The McGill Library is bringing International Open Access (OA) Week 2021 to the university’s scholarly community from Oct. 25 to Oct. 31. This year’s theme is “It Matters How We Open Knowledge: Building Structural Equity.” The planning committee members, such as librarians Jessica Lange, Michael David Miller, Lucy Kiester, and Robin Desmeules, organized several virtual events running throughout the week. Events to note include “The Future is Open: Becoming an Open Researcher” on Oct. 25, “Publishing Data with the McGill Dataverse” Oct. 26, the “ORCID-a-thon” on Oct. 28, and “Open Access Scholarly Books: Demystifying the Publishing Process,” also on Oct. 28.
The McGill Library defines open access as the practice of making access to research free. In an interview with The McGill Tribune, Jessica Lange, McGill Library coordinator for Scholarly Communications, noted that McGill is able to make scholarly articles and research materials free to students and staff because of the university’s status as a large scholarly institution.
“There has been a lot of discussion now in the Open Access field about […] equity in terms of some institutions like McGill,” Lange said. “We can basically pay large publishers a certain amount of money, [and] negotiate [that] money, so that McGill researchers can publish open access for free in certain journals [….] We have done that with SAGE and a couple other publishers.”
Lange emphasized the importance of this year’s theme, “Building Structural Equity,” pointing out the existing inequities in publishing. For instance, racialized authors are less frequently published within existing OA journals.
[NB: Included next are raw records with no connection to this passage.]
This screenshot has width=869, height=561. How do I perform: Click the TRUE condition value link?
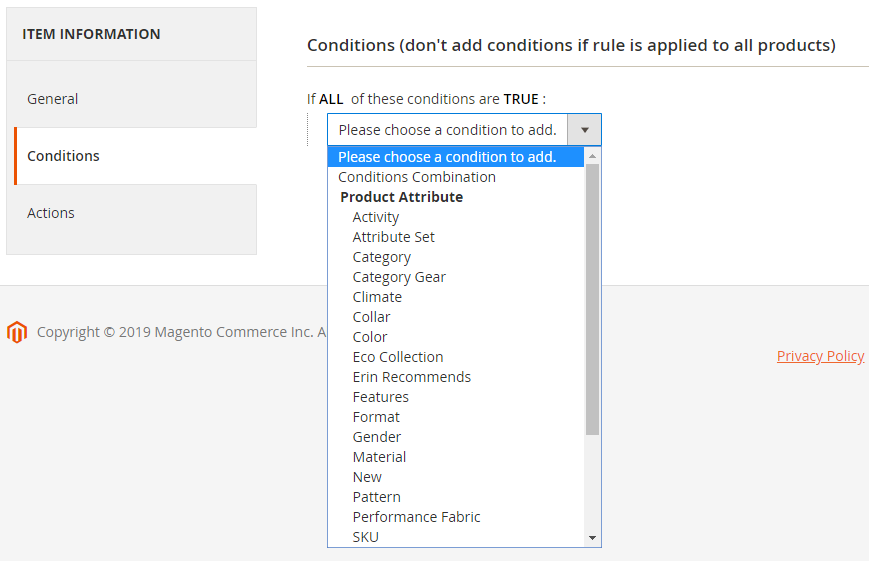click(x=520, y=99)
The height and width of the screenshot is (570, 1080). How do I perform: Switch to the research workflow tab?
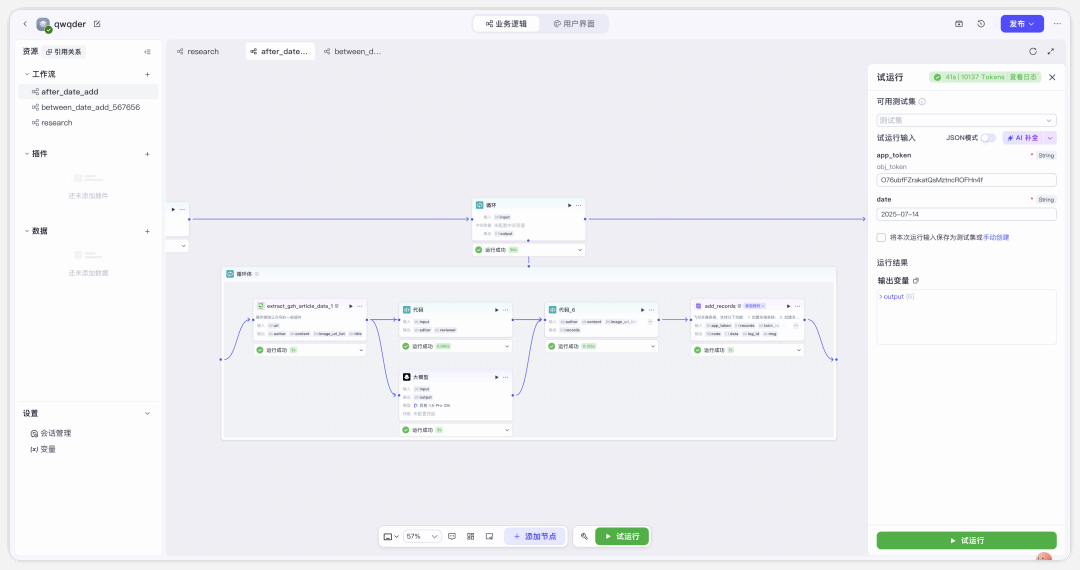point(203,51)
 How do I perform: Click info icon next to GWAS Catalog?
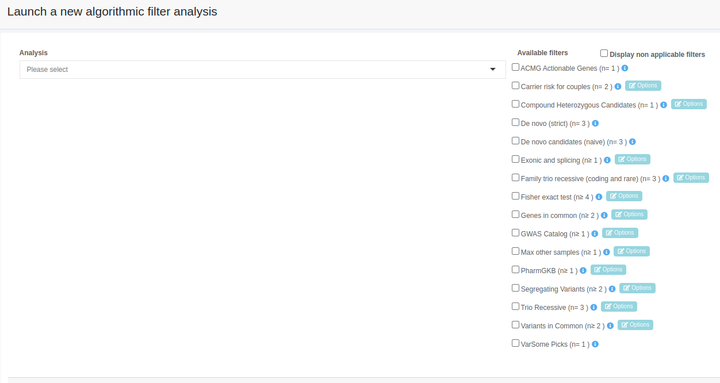595,233
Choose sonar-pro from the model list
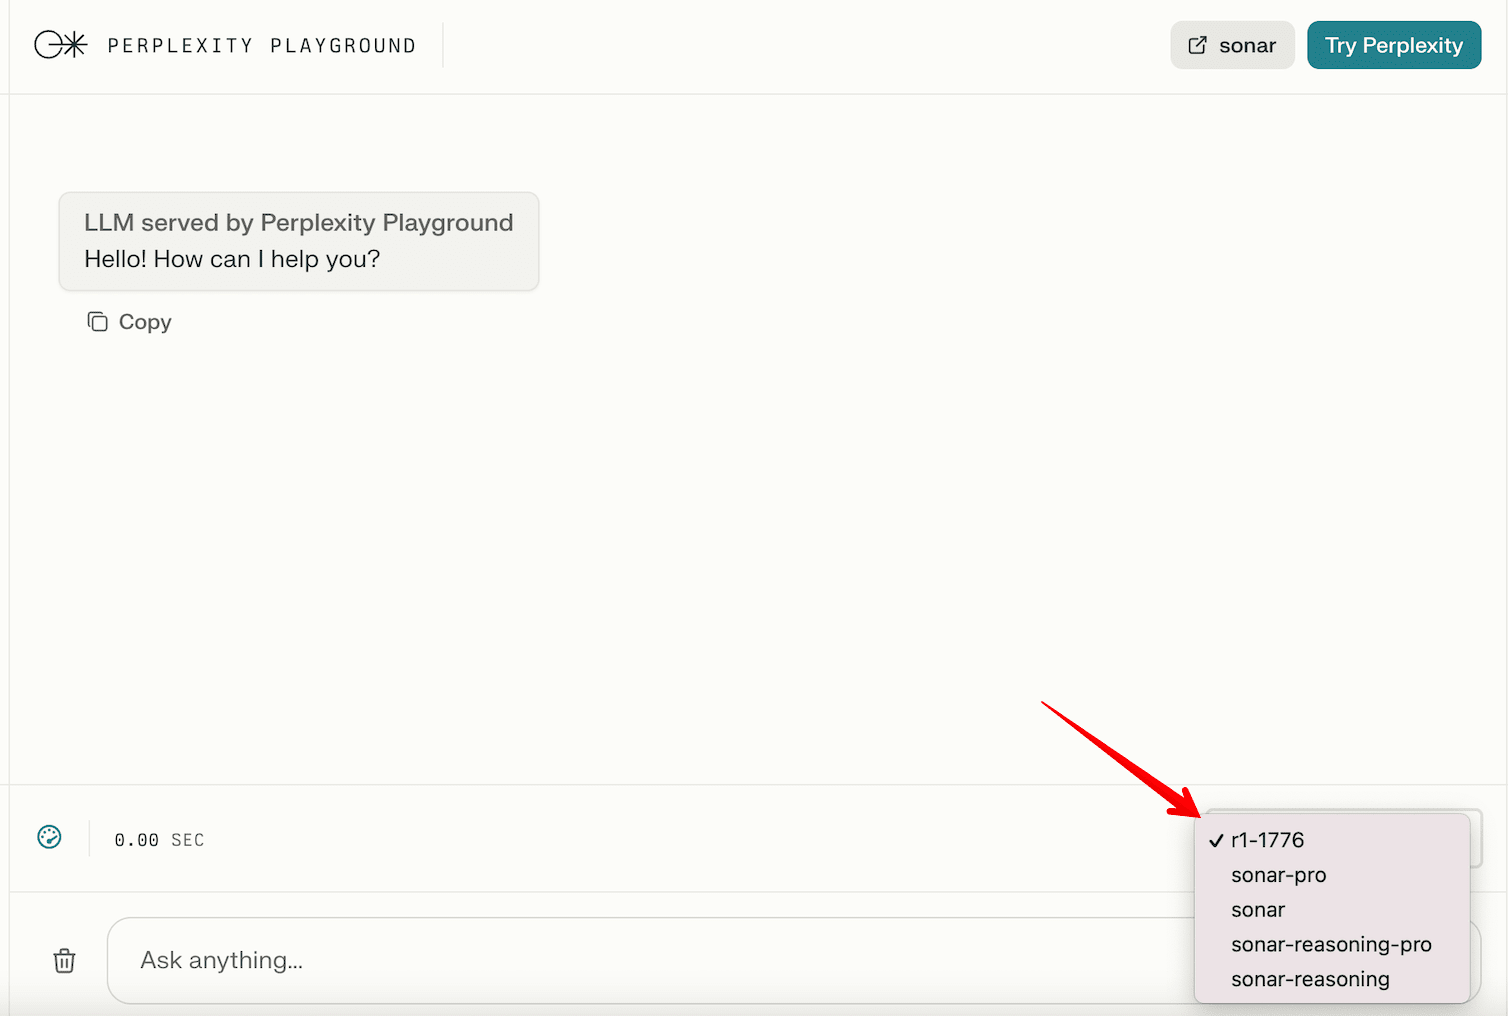1508x1016 pixels. pyautogui.click(x=1278, y=875)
Lange also noted that smaller institutions are often excluded from the OA framework because they lack access to resources that larger institutions like McGill have.
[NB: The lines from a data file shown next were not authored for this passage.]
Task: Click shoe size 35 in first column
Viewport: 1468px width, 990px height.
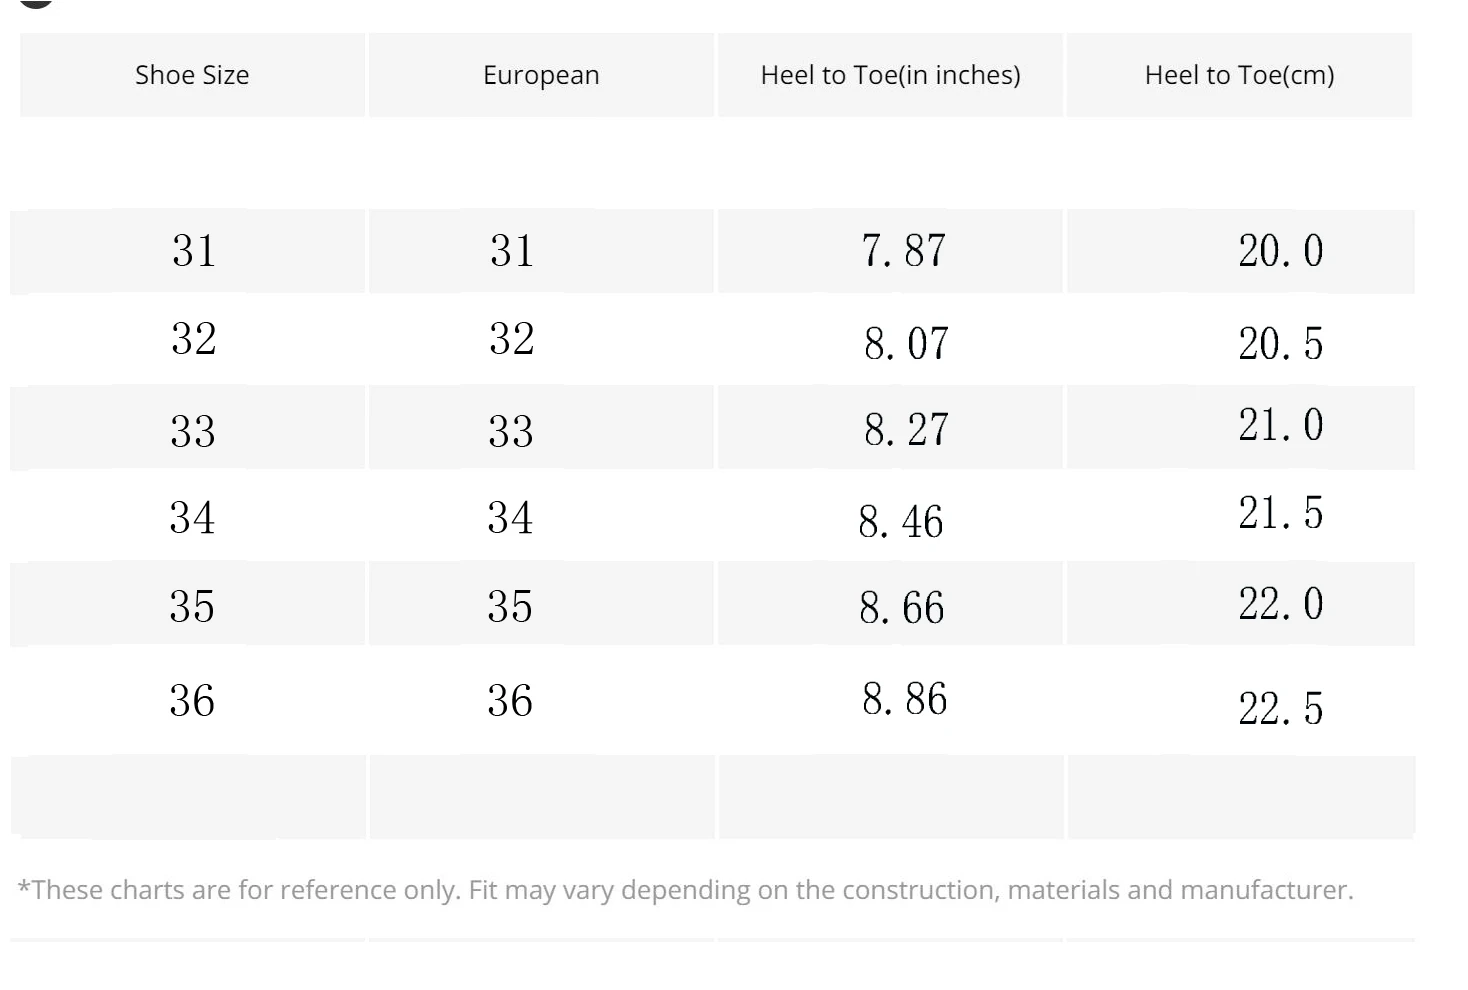Action: point(192,607)
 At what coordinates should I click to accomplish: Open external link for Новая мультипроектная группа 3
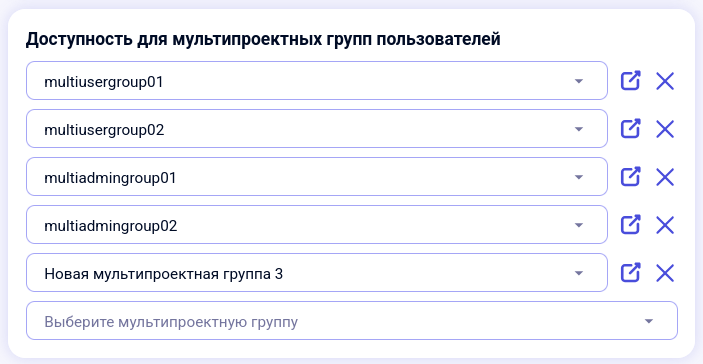630,273
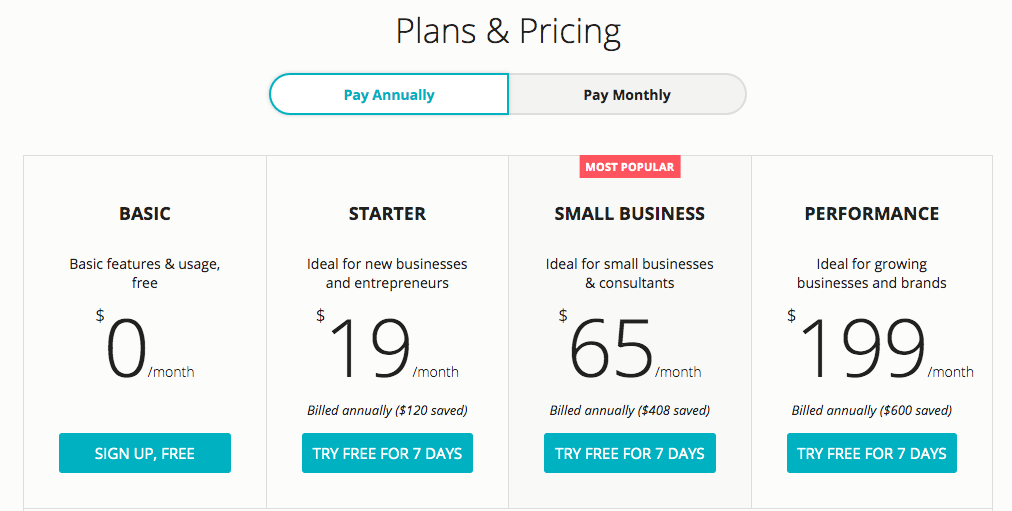This screenshot has width=1012, height=511.
Task: Start the Starter plan 7-day free trial
Action: (x=387, y=453)
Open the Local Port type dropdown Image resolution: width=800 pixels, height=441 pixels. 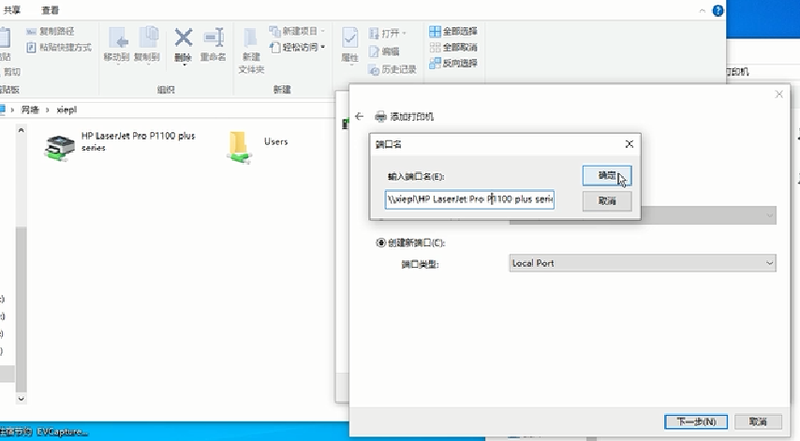click(x=642, y=263)
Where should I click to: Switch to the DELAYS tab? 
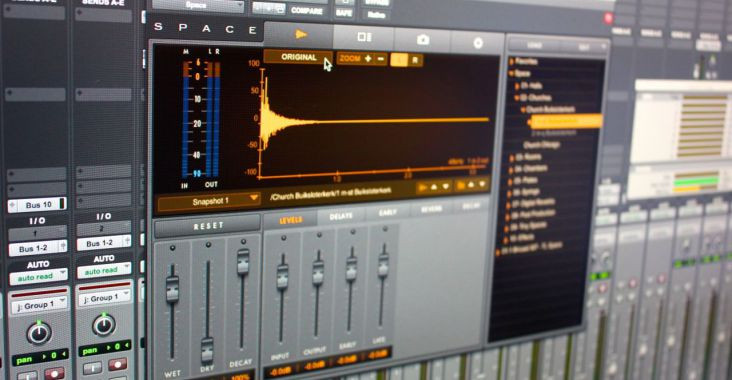pyautogui.click(x=341, y=217)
“Of course, smaller institutions may not have […] resources to negotiate such agreements, so […] this leads to another structural inequity where researchers at larger institutions might have access to either funds or waivers that people at other institutions do not,” Lange said.
The week features a virtual “ORCID-a-thon,” a workshop that helps students create accounts on ORCID—a platform that displays academics’ profiles. During the workshop, McGill librarians will help members of the McGill community build a comprehensive, self-updating, public Curriculum Vitae (CV) on the ORCID platform. Michael David Miller, associate librarian and liaison librarian for French Literature, Economics, and Gender Studies, spoke with the Tribune about the upcoming event, the first of its kind at McGill.
“[ORCID] is an open and free identifier for researchers,” David Miller said. “There will be three of us [at the ORCID-a-thon]. So, a researcher, grad student, or just anybody who is interested in ORCID [can] come in and we will help them set up their ORCID profile.”
Robin Desmeules, a cataloguing librarian at McGill and past chair of the Library’s Scholarly Communications Committee, believes having the ability to navigate the research world can have profound impacts on structures beyond educational institutions, such as the economy.
“It is really interesting to understand how knowledge is disseminated or not, and the economic impacts of that,” Desmeules said in an interview with the Tribune. “And how for-profit publishing, or capitalism in general, […] can interfere with the free circulation of knowledge, and how that impacts scholarship in all of its forms.”
On how McGill organizations can help promote OA in scholarship and research, Lange, Miller, and Desmeules all expressed the importance of issuing statements in support of OA, like in McGill Library’s own statement and the Douglas Research Centre’s new Open Access Policy.
“We are starting to get pockets where you can see that departments are saying ‘this is a priority for us, we’re going to make a statement,’” Lange said. “So hopefully […] we’ll see other [departments] pick up and recognize the relevance.”